Ricker was in his sixties in the early 1900s when he began research for a book he intended to call “The Final Conflict between the Red Men and the Palefaces.” He spent years gathering sources and interviewing participants — both Indian and white — about conditions and battles on the Plains in the last half of the nineteenth century. He interviewed at least fifty Native Americans, and was one of the first historians to recognize that their viewpoints were as valid to the history of the Plains as those of whites.
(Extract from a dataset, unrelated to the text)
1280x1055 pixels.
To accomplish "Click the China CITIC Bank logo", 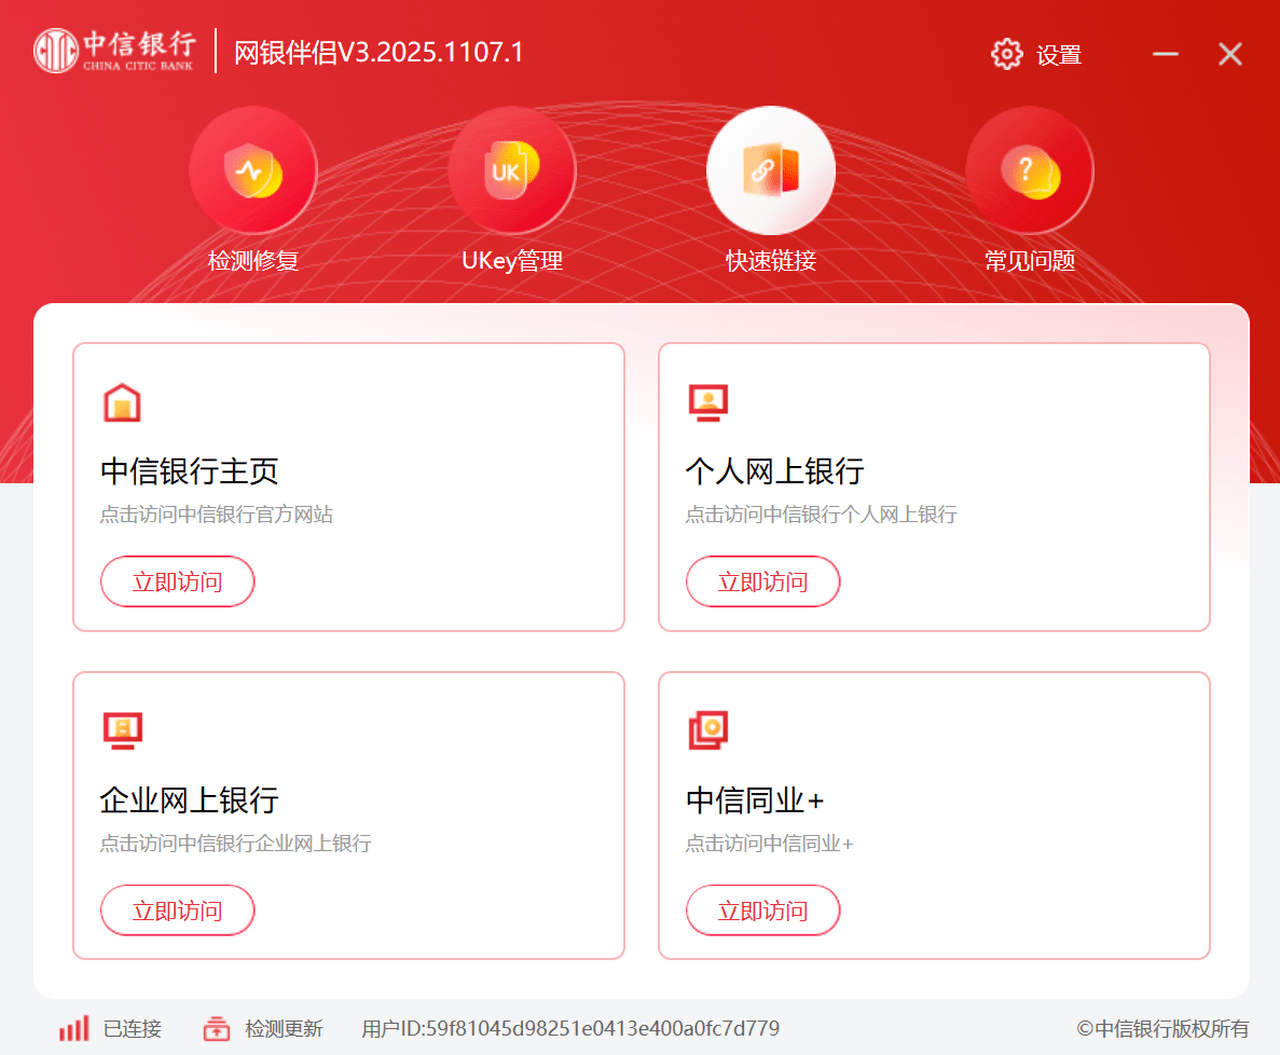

He recorded the interviews, along with comments, notes, and source extracts, in small note pads now known as the “Ricker Tablets.”
Enjoy a small portions, pages 65-67, of Ricker’s interview with Joseph Horn Cloud, Wounded Knee survivor, from Tablet 12.
Ricker was also an avid photograph collector. Explore his photo collection online.
(page 65)
… Shakes Bird went round on the outside of the council singing ghost songs.
When the shooting began the women ran to the ravine. The shooting was in every direction. Soldiers shot into one another. [Indians in the circle were] Many of the Indians in the circle were killed. Many of them mingled with the soldiers behind them, picking up guns from dead soldiers and taking cartridge belts. They took guns they had turned over and the cartridge belts they had turned over with them. Many Indians broke into the ravine; some ran up the ravine and to favorable positions for defense.
(Page 66)
Beard (who is a brother of Joseph Horn Cloud, but is not called Horn Cloud, called Beard only); and William Horn Cloud, Daniel Horn Cloud, who is now called White Lance, & Sherman Horn Cloud, and is a brother of Joseph; and George Shoot the Bear and Long Bull both cousins of Joseph; and two old men, one of whom belonged to Big Foot’s band and the other to Sitting Bull’s band; and a woman called Helena Long
(page 67)
Bull and a little son, these all took refuge in the pocket in the ravine, and here William Horn Cloud was killed, and here Beard killed four soldiers, one being stabbed with a knife (a sergeant) the others he shot. White Lance received three wounds in his right leg and one slight [wound] on top of his head; he was borne from here up the ravine by George Shoot the Bear and Peter Stand.
Some cannon were moved to the bank of the ravine & some were planted on Cemetery Hill.
When the firing began there …
Brothers White Lance, Joseph Horn Cloud, and Dewey Beard [left to right]. Joseph Horn Cloud was about sixteen years old when he witnessed the Wounded Knee massacre on December 29, 1890. His parents, two brothers, and a sister were among the fatalities. In 1906 he invited Ricker to his home to talk about the massacre.